Letter from the Chairperson forwarding the Report
March 31, 2002
Dear Mr. Prime Minister,
I am happy to present to you the Report of the National Commission to Review the Working of the Constitution.
My colleagues in the Commission and I have been guided, right from the inception of our work, by our conviction that the exercise to review the working of the Constitution would be meaningful and productive – even in the minutest degree – only if undertaken, from start to finish, in an objective and strictly non-partisan way, drawing judiciously and realistically upon experience thus far and with as clear a perception as may be of existing and emerging problems impinging on national reconstruction as lighted by the ideals, values and goals of the Constitution.
It is in this spirit that we endeavoured to invite the cooperation of all who felt they had something to say in regard to the subject matter before the Commission. The Commission is sincerely and deeply appreciative of the advice and assistance tendered to it by eminent persons and institutions engaged in diverse sections of nation-building activity. These included: distinguished parliamentarians, judges, civil servants, experts in the fields of science and technology, economic sciences, as well as jurists, and prominent personalities in the Media.
Many leaders of political parties were particularly forthcoming to contribute their ideas and perceptions as to what needed to be done to strengthen our Constitution to fulfill its objectives better.

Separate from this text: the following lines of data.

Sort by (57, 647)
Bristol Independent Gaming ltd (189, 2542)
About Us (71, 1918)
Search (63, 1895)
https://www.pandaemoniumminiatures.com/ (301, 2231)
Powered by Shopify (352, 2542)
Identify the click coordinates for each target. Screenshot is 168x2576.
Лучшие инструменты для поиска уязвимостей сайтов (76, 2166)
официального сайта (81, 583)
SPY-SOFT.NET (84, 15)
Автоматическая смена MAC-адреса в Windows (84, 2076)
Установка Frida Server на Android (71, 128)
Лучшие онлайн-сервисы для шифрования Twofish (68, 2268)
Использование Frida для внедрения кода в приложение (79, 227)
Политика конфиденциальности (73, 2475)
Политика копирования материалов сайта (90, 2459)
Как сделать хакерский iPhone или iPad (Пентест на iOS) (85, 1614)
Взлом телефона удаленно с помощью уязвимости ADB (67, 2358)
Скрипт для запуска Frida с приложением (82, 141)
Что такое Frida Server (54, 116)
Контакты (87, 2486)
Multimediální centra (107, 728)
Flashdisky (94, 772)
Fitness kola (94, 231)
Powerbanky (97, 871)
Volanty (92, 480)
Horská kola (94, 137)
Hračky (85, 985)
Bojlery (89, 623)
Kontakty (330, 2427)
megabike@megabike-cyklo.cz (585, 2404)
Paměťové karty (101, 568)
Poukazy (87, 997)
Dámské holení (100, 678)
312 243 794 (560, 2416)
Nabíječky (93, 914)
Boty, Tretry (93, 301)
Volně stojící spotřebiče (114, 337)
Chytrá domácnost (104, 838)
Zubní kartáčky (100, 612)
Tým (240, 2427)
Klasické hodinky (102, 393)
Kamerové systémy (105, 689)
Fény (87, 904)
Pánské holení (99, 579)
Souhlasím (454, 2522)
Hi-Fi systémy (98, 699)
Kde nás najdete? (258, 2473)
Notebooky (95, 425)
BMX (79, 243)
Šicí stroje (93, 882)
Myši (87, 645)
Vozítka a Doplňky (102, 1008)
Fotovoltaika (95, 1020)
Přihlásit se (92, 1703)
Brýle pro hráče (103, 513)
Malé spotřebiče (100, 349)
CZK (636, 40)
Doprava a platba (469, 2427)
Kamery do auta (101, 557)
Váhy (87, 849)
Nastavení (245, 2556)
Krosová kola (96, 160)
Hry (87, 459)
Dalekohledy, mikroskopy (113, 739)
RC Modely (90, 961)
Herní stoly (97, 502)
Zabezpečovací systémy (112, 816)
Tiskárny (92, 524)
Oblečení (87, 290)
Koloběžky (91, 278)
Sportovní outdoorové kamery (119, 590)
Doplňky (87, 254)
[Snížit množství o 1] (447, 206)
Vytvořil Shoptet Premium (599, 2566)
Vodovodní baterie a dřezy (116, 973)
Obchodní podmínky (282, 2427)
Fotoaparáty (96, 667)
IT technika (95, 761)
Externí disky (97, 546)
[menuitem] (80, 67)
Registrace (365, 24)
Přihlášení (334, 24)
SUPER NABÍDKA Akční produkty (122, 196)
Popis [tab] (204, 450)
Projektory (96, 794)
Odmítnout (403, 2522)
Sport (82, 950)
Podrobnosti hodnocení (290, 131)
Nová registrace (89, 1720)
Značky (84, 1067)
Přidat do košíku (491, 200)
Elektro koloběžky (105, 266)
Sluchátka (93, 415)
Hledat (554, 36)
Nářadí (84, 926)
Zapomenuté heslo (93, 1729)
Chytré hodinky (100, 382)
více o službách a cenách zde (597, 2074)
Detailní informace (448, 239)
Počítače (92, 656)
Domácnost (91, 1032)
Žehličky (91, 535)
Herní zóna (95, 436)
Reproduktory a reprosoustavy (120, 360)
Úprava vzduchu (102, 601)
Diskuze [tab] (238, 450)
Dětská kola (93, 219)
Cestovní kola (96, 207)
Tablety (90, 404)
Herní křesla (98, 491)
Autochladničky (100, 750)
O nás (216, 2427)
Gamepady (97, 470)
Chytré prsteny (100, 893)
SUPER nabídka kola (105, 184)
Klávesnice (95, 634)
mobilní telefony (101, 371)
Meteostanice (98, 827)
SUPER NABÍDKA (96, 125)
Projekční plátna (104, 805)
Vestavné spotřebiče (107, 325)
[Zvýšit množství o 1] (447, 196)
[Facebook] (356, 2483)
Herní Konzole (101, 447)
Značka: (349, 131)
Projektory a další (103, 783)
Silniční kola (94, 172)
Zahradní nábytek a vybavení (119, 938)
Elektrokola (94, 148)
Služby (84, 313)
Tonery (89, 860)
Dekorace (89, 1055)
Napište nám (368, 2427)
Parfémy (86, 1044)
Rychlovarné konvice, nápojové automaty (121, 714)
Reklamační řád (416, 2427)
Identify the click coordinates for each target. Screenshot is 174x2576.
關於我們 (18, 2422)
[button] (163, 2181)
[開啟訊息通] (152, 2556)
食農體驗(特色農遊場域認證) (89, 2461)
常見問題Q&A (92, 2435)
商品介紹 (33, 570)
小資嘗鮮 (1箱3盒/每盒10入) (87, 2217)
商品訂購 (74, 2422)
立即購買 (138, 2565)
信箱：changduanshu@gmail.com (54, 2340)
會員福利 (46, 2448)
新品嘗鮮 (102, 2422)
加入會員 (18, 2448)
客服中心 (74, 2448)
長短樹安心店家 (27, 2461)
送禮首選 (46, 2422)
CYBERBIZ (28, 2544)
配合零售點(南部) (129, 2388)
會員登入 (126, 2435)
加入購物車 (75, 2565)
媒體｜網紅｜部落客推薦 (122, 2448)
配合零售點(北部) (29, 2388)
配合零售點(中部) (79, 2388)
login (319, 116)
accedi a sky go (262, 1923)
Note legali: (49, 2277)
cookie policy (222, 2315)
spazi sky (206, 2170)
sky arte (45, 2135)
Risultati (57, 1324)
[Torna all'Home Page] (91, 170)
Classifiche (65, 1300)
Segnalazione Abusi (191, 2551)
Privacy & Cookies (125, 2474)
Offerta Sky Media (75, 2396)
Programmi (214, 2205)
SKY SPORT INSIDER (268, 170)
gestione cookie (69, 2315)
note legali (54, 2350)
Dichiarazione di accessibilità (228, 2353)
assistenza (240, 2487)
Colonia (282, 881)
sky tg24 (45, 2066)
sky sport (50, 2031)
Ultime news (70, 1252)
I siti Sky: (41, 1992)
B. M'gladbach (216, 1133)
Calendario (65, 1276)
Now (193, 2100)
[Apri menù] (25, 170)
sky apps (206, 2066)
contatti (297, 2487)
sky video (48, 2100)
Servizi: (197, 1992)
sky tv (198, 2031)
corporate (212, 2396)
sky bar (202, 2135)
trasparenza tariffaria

The Commission sought to secure in its work as broad an engagement as possible of the public. Consultation Papers on various topics, prepared for the Commission by expert bodies, were publicized through the print and electronic media and placed on the Commission’s web-site, and reactions from the people at large invited. The Commission was glad to avail of a large number of responses received from all regions of the country, from persons with stand-points in a wide-ranging variety of sectors. It was gratifying to note the interest in the public mind in the working of the Constitution and its organs, mechanisms and processes, and the frank expression of views in this respect made no doubt with a keen sense of personal involvement and duty as citizens with a real and direct stake in national well-being.
In reviewing the working of the Constitution, in the light of over fifty years of experience gained thus far, and formulating recommendations, the Commission has completed the task set for it in February 2000. Some recommendations, if found acceptable, may entail amendments to the Constitution; legislative interventions would be adequate for some others; and for the rest, administrative measures may suffice.
It is my pleasant duty to put on record that it has been a satisfactory experience to work with the distinguished members of the Commission who worked with a sense of duty and without accepting any consideration for performing the onerous task as a team. Members of the Drafting and Editorial Committee worked hard to draft and edit the report and help the Commission to adhere to the time schedule for presentation of the Report.
My colleagues in the Commission and I commend this Report to you.